„Ihr fehlt mir“

MÜNCHEN - Der Immer-weiter-Macher macht am Dienstag Schluss. Ex-Bayern-Torhüter Oliver Kahn wird in den Ruhestand verabschiedet, wenn der FC Bayern um 20 Uhr in der Allianz Arena die deutsche Nationalmannschaft empfängt. Ob er etwas vermisst?
Der Kapitän ging von Bord. Doch den Zeitungen vor Ort, ob an der französischen Cote d’Azur oder auf Sardinien, war das keine Zeile wert. Oliver Kahn kehrte zurück – ein Landgang. Weil er, der Gnadenlose zu sich selbst, etwas nicht gepackt hatte. Unvorstellbar. Oliver Kahn, 39, musste sich einer höheren Gewalt fügen: Dem Wellengang, dem Rhythmus des Meeres.

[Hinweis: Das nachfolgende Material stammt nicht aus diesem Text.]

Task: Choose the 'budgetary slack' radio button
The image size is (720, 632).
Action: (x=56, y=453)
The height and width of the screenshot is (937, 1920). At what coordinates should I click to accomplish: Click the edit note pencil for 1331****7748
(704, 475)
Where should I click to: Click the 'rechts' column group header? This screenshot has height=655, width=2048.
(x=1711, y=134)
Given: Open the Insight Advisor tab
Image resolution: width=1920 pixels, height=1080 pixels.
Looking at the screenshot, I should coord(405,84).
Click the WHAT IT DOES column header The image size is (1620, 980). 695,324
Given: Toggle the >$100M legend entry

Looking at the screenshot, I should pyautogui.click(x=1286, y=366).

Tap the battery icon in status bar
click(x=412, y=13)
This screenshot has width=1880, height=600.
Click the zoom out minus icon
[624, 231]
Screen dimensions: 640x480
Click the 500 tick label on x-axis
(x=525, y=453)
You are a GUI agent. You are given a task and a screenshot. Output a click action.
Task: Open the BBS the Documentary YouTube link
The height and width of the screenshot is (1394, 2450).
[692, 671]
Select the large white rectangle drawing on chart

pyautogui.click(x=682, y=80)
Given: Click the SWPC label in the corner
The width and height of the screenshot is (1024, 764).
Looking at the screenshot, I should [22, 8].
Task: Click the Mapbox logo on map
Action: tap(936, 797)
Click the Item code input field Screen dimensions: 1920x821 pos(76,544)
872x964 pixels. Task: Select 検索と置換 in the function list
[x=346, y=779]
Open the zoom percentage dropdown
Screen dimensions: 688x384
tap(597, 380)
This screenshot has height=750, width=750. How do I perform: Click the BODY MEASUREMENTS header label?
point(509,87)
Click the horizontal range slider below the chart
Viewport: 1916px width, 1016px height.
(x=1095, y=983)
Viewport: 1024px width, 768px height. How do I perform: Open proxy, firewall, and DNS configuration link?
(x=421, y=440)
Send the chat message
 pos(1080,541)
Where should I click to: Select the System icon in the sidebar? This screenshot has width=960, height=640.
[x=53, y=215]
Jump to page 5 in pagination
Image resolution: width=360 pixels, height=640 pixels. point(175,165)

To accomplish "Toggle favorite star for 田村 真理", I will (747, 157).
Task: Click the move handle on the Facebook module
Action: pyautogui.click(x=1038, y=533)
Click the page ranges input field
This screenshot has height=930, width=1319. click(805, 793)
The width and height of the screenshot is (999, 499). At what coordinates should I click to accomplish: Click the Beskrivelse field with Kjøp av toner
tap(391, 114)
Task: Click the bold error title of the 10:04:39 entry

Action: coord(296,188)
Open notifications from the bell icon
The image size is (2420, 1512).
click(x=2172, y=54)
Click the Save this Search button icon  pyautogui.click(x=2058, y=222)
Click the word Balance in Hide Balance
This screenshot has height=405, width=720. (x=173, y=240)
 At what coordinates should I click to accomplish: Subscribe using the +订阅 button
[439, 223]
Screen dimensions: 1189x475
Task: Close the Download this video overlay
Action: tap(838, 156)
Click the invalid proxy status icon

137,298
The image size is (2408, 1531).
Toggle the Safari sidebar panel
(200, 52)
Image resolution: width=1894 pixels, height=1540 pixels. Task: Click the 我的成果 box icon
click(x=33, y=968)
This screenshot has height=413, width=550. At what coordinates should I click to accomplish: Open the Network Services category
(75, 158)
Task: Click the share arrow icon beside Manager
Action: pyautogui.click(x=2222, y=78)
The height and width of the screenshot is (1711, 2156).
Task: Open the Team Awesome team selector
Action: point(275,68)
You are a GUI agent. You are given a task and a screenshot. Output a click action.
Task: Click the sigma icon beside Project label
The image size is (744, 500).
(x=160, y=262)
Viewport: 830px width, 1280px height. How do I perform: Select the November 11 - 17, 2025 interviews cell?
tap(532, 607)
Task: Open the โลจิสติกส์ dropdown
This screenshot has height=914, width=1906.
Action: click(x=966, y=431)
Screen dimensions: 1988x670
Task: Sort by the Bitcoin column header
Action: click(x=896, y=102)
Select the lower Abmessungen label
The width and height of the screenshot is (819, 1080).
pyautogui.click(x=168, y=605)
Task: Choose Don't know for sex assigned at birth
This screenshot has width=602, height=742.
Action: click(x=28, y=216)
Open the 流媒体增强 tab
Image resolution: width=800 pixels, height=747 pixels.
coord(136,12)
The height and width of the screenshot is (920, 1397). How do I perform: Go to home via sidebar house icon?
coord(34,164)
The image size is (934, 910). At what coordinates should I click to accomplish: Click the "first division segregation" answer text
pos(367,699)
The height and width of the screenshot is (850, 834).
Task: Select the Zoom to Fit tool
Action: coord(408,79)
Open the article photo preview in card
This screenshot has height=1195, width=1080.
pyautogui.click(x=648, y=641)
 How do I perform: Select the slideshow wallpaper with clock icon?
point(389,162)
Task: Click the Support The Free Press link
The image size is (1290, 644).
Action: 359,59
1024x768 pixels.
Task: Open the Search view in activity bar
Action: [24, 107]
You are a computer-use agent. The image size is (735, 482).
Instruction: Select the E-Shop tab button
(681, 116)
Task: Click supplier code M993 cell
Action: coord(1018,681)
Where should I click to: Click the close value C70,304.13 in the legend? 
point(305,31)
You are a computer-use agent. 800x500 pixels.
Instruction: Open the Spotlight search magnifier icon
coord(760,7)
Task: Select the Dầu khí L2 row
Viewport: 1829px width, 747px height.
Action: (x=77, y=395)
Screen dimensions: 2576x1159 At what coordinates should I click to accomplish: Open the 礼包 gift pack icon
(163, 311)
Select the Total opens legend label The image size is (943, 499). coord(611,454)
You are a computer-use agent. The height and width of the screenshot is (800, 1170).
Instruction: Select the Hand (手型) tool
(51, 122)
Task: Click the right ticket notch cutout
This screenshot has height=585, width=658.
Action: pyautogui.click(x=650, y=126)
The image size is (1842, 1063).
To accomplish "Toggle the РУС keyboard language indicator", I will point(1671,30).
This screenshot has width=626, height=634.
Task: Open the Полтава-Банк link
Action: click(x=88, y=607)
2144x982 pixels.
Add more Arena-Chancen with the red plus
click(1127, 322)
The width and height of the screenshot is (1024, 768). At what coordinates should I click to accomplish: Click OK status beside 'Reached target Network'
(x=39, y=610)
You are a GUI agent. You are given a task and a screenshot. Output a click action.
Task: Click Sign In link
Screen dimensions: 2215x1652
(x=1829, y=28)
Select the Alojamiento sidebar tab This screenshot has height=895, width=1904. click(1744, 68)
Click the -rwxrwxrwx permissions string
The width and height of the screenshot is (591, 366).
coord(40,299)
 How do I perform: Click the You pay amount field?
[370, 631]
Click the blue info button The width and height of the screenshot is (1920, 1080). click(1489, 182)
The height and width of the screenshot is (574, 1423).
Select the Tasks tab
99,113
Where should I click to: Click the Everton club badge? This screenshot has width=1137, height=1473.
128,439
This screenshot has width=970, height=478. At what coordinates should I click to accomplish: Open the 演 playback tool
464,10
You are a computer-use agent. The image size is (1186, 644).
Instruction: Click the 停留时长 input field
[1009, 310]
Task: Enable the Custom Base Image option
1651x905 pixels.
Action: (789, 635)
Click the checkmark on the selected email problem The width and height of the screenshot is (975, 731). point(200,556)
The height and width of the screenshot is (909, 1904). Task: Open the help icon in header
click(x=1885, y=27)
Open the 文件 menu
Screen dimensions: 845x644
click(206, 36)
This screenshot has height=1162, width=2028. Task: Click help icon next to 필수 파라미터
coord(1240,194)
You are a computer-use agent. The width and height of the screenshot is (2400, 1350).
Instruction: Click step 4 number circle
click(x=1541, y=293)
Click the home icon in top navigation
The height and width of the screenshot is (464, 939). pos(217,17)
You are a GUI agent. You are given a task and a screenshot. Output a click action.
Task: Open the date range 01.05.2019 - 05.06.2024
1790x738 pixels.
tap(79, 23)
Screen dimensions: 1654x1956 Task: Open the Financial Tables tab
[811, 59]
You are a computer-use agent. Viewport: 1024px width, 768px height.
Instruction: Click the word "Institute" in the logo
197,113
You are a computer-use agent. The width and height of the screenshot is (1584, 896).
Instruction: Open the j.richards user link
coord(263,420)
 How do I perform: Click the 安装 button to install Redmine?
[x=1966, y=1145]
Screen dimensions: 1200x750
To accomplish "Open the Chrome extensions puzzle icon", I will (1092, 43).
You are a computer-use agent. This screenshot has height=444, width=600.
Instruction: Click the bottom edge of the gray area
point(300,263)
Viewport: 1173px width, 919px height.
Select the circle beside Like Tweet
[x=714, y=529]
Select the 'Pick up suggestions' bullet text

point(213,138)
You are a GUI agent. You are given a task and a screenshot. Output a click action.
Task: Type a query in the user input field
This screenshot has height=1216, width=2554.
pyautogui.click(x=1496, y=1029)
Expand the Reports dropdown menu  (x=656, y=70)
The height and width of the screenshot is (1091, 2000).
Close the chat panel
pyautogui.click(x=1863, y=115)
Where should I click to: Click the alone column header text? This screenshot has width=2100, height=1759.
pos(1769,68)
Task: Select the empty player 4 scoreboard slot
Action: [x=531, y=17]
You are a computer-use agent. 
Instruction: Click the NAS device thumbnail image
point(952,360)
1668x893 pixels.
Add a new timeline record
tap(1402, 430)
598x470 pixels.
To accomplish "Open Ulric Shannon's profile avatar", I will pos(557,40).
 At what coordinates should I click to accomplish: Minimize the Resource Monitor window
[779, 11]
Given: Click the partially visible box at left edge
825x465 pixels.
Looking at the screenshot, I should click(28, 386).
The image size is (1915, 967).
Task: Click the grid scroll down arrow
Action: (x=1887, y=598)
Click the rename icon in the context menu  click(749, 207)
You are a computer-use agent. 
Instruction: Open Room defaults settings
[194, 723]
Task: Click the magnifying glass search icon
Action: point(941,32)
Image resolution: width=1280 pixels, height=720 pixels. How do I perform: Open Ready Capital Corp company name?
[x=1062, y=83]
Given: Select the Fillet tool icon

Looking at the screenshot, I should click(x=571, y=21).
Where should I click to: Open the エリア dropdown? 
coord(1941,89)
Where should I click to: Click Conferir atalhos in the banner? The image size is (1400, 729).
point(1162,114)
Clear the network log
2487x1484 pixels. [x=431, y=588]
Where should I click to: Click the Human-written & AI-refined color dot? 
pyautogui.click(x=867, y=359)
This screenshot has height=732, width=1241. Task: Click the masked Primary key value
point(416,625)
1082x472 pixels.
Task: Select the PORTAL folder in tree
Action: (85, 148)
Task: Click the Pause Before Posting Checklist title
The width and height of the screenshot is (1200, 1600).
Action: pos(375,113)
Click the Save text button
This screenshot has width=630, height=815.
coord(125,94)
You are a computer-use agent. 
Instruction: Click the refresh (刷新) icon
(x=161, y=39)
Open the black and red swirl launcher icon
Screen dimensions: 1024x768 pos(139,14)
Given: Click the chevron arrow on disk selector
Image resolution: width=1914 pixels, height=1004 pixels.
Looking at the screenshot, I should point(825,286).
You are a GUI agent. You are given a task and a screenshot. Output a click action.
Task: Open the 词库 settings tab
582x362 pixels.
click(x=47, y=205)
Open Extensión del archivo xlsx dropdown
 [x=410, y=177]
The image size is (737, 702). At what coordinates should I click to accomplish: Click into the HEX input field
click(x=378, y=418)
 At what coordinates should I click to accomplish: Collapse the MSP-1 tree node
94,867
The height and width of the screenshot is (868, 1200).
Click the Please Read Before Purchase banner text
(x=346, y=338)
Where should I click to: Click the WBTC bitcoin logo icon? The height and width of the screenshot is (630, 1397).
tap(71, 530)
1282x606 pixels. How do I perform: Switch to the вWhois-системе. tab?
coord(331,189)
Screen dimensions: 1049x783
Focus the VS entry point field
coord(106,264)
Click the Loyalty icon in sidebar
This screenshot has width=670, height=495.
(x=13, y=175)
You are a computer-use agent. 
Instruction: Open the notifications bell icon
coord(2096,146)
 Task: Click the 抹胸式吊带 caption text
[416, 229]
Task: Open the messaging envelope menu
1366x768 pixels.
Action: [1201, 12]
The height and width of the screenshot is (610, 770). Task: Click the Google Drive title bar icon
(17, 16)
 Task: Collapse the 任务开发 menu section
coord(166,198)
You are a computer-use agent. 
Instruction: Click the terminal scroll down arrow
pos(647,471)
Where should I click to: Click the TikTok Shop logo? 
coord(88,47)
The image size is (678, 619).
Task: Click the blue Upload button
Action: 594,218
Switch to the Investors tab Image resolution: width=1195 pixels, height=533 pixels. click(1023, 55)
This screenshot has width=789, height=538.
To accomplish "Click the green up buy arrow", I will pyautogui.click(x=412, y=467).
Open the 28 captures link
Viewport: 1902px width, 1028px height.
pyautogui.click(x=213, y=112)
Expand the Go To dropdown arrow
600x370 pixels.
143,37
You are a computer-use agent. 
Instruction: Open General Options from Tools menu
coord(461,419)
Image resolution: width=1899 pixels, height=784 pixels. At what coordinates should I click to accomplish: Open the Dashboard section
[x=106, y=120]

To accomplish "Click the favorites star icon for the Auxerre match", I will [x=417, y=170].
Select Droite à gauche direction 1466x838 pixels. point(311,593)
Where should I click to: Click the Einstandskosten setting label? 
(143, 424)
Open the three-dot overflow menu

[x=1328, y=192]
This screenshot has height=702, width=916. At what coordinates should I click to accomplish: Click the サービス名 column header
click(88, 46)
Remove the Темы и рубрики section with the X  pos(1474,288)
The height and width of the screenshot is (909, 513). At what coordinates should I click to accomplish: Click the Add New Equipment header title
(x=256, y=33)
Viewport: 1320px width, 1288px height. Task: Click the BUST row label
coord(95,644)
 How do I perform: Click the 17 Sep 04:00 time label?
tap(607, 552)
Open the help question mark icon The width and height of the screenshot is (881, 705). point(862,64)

Am 17. Mai hatte Kahn sein letztes Pflichtspiel als Bayern-Torhüter bestritten, sich aus der Bundesliga mit einem letzten Double verabschiedet. Danach ging er auf See, schipperte im Mittelmeer umher. Und schon war das erste Ziel für die Zeit nach der Karriere dahin. „Ich hatte mal den Traum, wochenlang nur auf dem Boot zu leben“, erzählte er am Montag, „aber nach ein paar Tagen wird es dir kotzübel und du musst ein paar Tage leiden. Du wirst seekrank oder du ziehst es durch – das habe ich bis heute nicht gepackt.“ Der Kapitän ging an Land.
Dienstag Abend (Vorprogramm ab 19.30 Uhr, Anpfiff 20 Uhr, ZDF live) geht er noch einmal in sein Land, in die Strafräume der Allianz Arena. Kahn, der Immer-Weiter-Macher, macht Schluss mit einem Servus-Kick gegen die deutsche Nationalelf. Ein Festakt.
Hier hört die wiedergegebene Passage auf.